--- Work instructions ---
Copy the material word for word, starting with the line that contains "The height and width of the screenshot is (959, 1920)." and going through the line that contains "click(x=1826, y=39)". Include both of those lines and leave out the pictures.

--- Records for processing ---
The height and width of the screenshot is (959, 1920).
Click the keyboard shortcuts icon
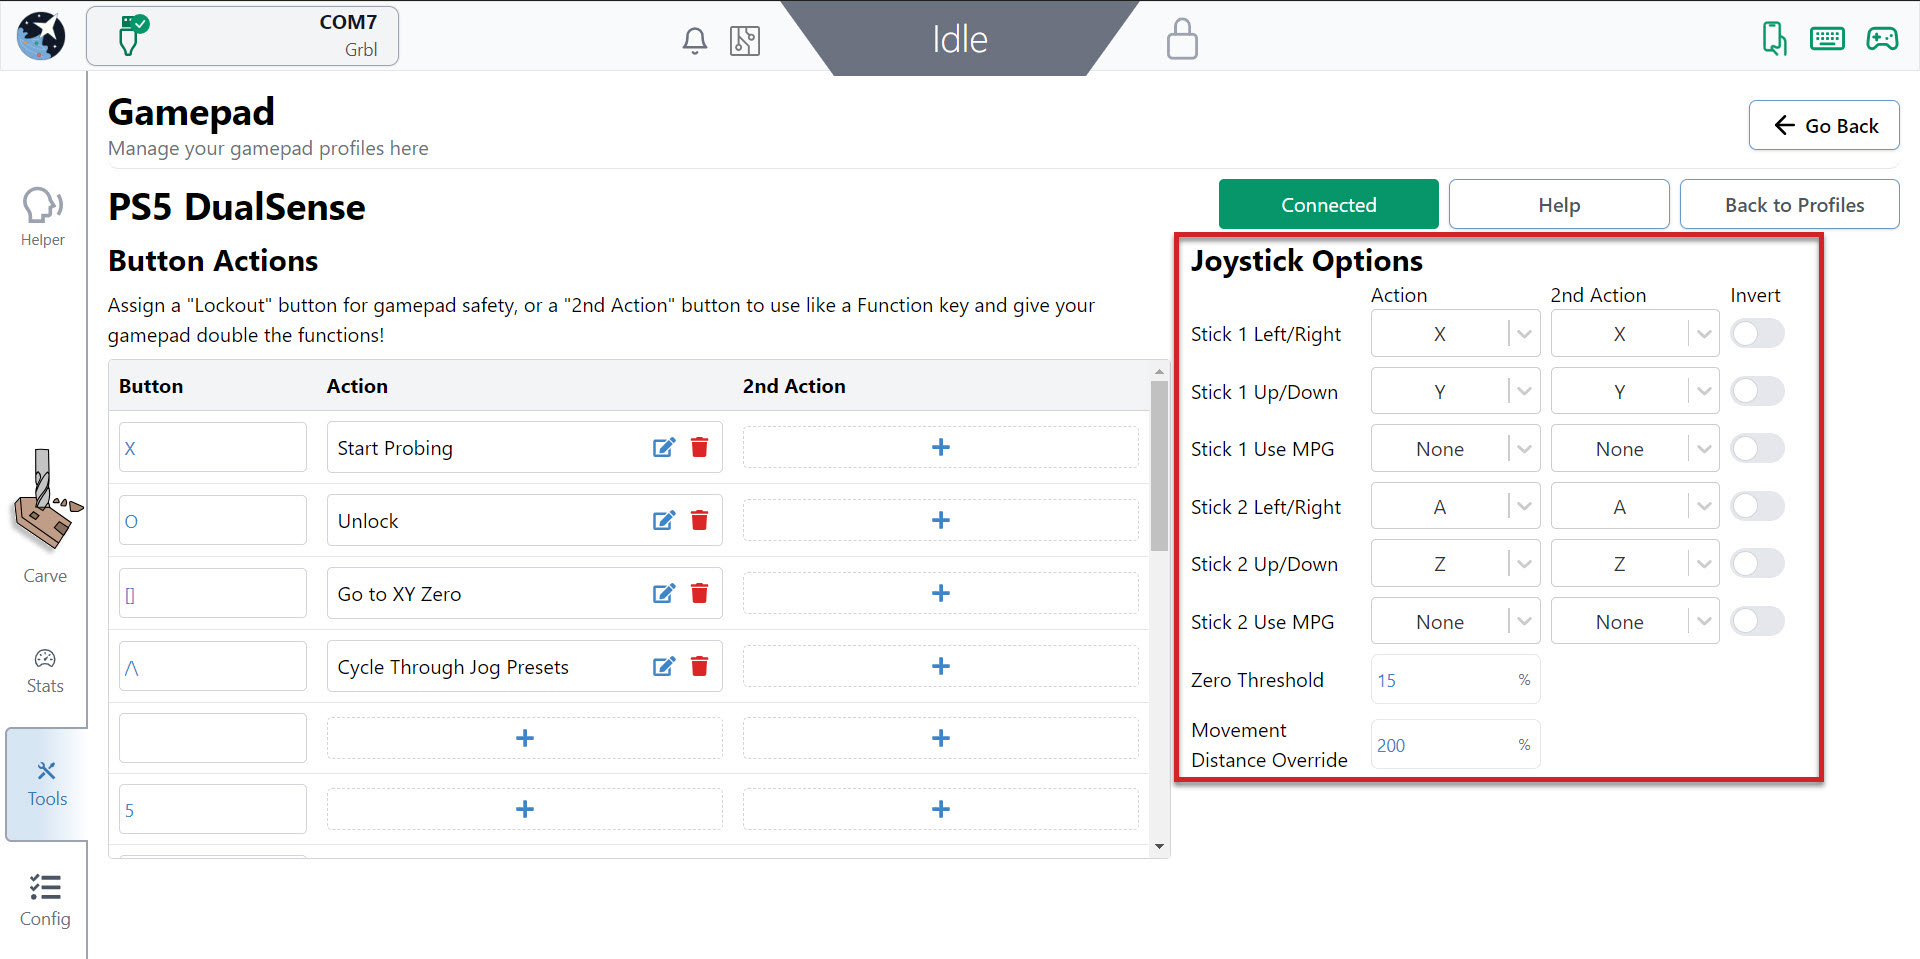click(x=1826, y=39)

==

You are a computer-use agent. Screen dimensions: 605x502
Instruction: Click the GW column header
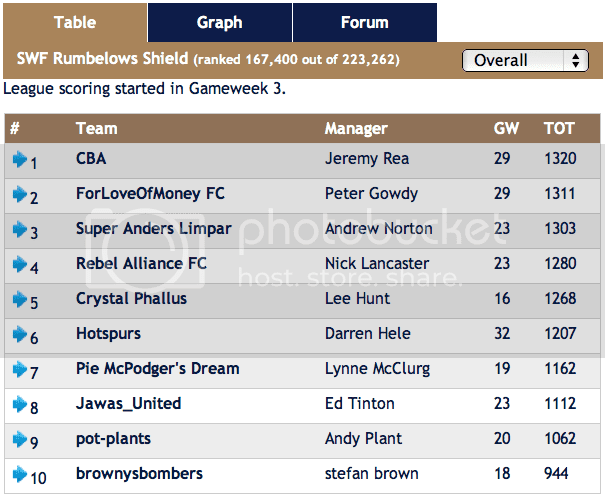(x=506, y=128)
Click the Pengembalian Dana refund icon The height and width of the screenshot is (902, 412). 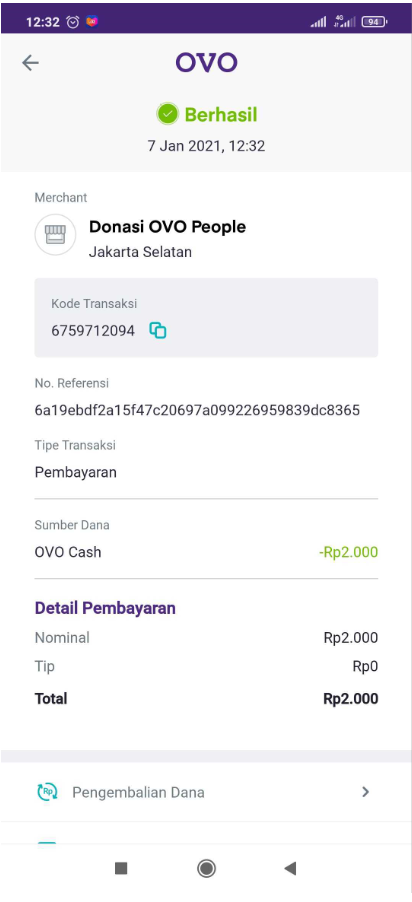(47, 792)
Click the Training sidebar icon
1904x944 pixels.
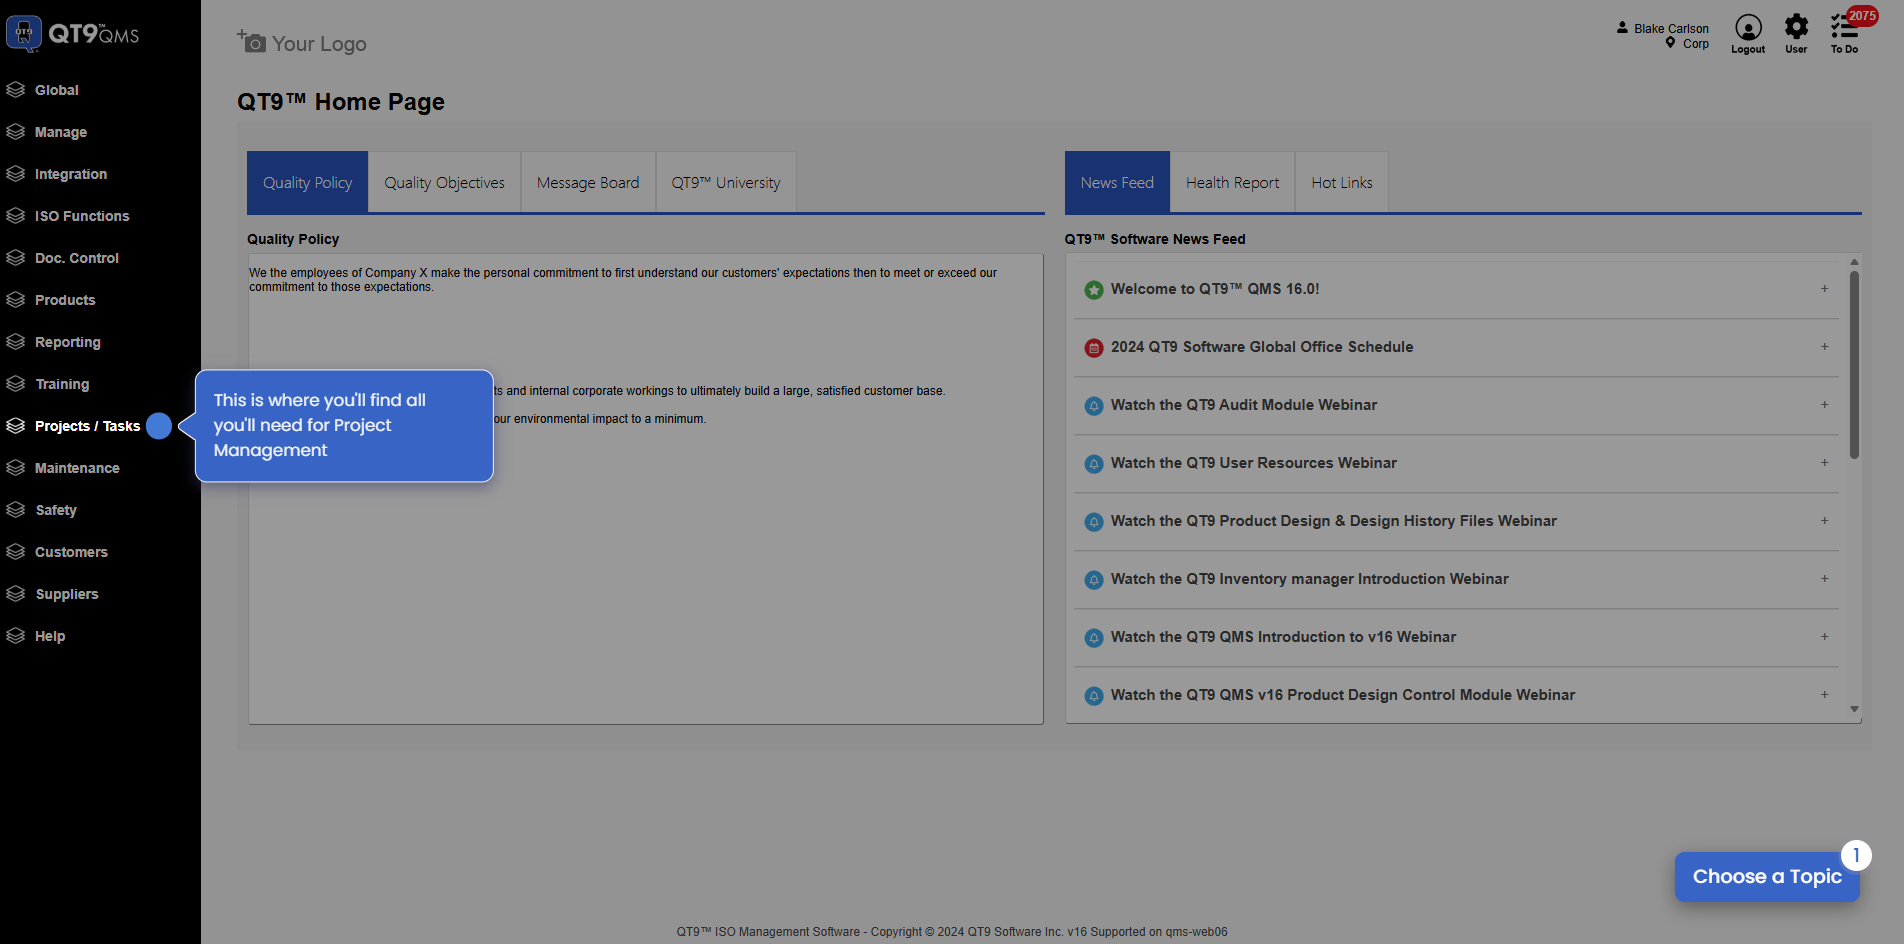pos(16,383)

* * *

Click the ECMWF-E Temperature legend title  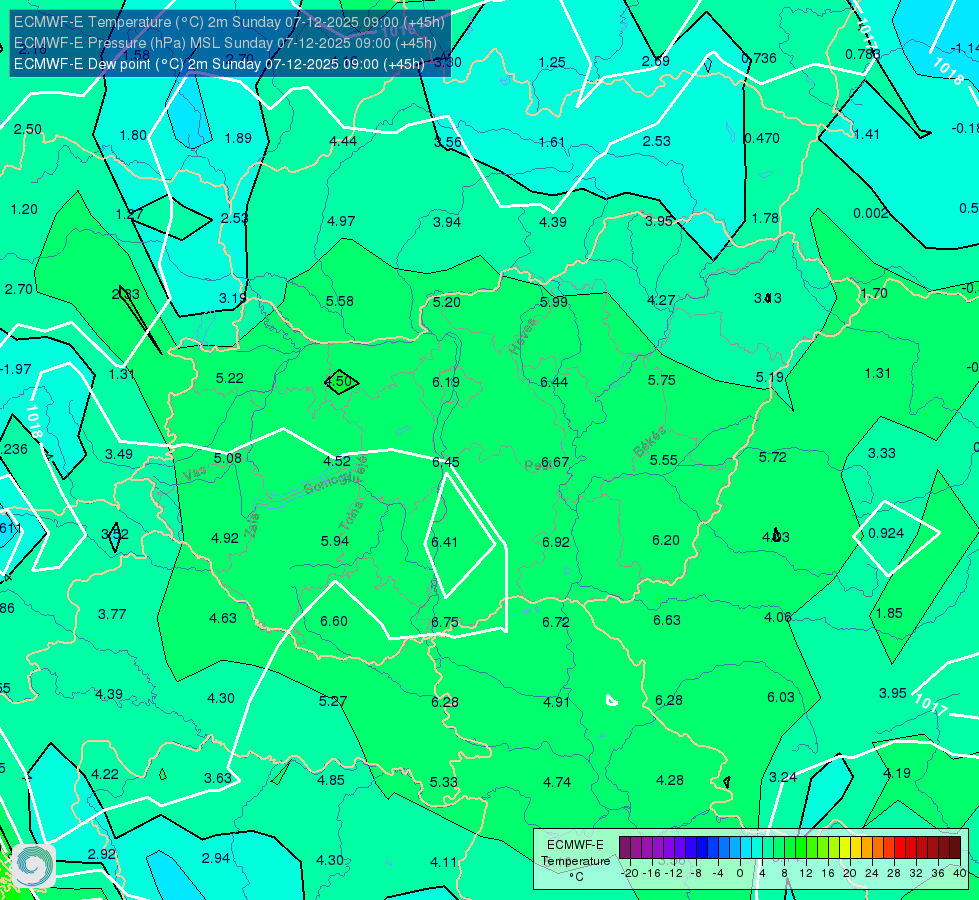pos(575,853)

--- Worked solution ---
The height and width of the screenshot is (959, 1920).
Click the keyboard shortcuts icon
click(x=1826, y=39)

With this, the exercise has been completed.